If required, the timing assembly is subsequently tautened again by
a rotation in the opposite direction. [0028] Freewheels should
preferably be provided in the respective hubs in the assembly drive
and in the connections to auxiliary units of the camshaft or
crankshaft, in order that said components do not need to be dragged
along in the opposite rotational direction during the
pre-positioning. Freeweels of said type are in part already
provided. [0029] The crankshaft should be decoupled from the
vehicle transmission during the pre-positioning process. This may
take place by means of an automated clutch or else by means of a
freewheel. Here, it is necessary to use a securing facility which
prevents the vehicle from inadvertently rolling away when the
transmission is decoupled. [0030] A device for cylinder
decompression should preferably be provided in order to reduce the
drag torque of the crankshaft.
[0031] In a particularly preferred embodiment, the crankshaft and
camshaft positions are measured by a sensor system, and the
adjusting direction is selected so as to utilize the shorter
adjustment path in order, for the direct start concept, to position
the optimum piston out of 1 to 4 in the case of a four-cylinder
engine with the least time and energy expenditure.

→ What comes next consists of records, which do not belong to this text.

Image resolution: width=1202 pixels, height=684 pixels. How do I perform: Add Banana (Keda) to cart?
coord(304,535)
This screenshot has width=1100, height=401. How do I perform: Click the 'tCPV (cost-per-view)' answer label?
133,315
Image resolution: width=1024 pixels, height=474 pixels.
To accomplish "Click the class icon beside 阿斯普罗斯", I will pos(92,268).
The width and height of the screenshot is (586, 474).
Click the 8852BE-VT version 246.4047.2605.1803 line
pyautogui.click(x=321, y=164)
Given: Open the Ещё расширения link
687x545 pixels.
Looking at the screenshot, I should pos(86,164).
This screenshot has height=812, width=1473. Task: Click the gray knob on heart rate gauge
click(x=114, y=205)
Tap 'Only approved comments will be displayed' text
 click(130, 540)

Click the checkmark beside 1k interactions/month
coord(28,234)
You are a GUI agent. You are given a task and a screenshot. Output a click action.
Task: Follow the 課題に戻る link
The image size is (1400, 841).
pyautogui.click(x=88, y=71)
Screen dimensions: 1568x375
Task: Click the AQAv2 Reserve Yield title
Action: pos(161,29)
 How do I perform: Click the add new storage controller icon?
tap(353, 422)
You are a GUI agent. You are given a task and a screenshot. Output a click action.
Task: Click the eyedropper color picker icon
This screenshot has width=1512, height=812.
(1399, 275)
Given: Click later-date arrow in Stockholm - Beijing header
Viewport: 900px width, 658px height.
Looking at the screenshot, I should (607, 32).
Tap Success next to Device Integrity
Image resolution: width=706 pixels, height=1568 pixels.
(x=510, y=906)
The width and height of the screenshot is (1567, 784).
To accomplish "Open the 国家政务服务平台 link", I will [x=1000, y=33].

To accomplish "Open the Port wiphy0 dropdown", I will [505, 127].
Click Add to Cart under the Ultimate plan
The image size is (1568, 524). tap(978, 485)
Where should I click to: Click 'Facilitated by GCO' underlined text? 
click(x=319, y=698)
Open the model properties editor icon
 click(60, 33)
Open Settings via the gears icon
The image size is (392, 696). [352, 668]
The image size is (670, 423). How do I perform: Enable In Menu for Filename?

[0032] To be able to implement the method according to the
invention in an internal combustion engine, certain requirements
must be met both with regard to the camshaft adjuster and also with
regard to the internal combustion engine: [0033] In relation to a
conventional camshaft adjuster, the camshaft adjustment system
requires a more powerful electric motor with a motor constant
ke>13 mVs/rad, which must be provided additionally in the case
of passive camshaft adjusters. [0034] A total step-down ratio of
greater than 1:50 or 1:-50 must be adhered to between the actuating
shaft and the drive output shaft, in this case the camshaft
sprocket. [0035] The mechanisms and electronics of the camshaft
adjuster must be designed so as to meet the increased demands.
[0036] The internal combustion engine must, by means of a generator
(alternator), provide the required electrical energy of >100 W.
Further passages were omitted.